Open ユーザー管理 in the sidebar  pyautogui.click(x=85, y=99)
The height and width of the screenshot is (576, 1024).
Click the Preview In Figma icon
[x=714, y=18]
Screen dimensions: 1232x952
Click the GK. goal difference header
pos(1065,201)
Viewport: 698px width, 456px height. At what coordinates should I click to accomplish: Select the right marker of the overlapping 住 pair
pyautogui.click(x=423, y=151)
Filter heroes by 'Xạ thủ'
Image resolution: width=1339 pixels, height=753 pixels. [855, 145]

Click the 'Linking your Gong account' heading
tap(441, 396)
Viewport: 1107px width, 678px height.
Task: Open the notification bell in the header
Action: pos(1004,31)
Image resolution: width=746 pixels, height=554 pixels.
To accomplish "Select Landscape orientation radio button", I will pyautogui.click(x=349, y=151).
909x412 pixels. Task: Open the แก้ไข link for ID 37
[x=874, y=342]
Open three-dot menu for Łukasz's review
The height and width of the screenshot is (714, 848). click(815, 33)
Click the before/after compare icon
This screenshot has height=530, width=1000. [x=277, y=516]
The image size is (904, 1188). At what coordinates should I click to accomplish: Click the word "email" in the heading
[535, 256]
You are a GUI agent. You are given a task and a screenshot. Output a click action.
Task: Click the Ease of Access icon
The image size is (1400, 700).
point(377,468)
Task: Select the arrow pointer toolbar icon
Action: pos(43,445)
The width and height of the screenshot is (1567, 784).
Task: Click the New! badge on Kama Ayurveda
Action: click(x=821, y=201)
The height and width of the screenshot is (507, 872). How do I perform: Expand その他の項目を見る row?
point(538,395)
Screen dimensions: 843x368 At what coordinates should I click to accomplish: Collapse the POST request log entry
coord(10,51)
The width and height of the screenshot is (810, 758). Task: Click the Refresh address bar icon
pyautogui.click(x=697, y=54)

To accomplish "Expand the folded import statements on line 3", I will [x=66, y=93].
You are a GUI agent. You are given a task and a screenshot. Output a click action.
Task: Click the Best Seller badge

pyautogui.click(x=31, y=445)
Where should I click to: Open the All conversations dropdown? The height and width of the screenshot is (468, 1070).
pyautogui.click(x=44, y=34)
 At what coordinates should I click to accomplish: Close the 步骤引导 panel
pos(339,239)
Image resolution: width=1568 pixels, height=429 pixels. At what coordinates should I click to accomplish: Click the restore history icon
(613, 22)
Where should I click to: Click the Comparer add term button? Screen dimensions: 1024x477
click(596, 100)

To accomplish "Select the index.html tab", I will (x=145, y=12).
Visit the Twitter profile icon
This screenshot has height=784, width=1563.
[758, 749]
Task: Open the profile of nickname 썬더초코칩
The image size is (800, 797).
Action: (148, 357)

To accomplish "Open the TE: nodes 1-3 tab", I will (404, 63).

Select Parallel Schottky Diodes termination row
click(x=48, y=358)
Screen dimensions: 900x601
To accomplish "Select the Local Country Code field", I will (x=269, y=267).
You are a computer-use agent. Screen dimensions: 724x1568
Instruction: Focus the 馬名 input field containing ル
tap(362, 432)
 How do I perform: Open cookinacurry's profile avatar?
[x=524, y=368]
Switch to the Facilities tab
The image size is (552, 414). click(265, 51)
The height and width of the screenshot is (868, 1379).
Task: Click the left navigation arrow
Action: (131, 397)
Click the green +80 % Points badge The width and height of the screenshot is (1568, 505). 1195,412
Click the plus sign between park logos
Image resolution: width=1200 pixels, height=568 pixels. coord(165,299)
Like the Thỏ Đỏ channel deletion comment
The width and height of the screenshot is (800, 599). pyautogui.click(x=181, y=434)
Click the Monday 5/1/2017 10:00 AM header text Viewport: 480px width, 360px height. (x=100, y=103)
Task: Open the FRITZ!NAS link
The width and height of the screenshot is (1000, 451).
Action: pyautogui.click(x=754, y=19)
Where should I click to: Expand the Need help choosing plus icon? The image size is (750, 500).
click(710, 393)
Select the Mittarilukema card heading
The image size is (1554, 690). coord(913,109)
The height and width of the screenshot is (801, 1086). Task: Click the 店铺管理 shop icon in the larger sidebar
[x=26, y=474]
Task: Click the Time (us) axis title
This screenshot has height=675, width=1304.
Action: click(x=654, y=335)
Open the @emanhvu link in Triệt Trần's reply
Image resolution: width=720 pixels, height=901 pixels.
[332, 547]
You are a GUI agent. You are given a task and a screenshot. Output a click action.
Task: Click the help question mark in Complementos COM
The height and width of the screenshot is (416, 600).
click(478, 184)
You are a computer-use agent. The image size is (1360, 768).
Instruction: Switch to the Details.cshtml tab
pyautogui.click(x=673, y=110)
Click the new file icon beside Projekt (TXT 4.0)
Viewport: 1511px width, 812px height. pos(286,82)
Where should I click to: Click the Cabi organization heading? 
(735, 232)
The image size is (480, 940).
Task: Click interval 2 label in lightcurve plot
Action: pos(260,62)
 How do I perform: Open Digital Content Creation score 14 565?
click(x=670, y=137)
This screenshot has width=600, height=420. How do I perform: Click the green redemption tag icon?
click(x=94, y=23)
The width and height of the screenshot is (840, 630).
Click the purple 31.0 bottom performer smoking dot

*REQUIRED ACTION*: Above are the entries. Output exactly the lines beginning with the line that has "Click the green +80" and ending with the line that has "Task: Open the FRITZ!NAS link".

*TASK RESPONSE*:
Click the green +80 % Points badge The width and height of the screenshot is (1568, 505). 1195,412
Click the plus sign between park logos
Image resolution: width=1200 pixels, height=568 pixels. coord(165,299)
Like the Thỏ Đỏ channel deletion comment
The width and height of the screenshot is (800, 599). pyautogui.click(x=181, y=434)
Click the Monday 5/1/2017 10:00 AM header text Viewport: 480px width, 360px height. (x=100, y=103)
Task: Open the FRITZ!NAS link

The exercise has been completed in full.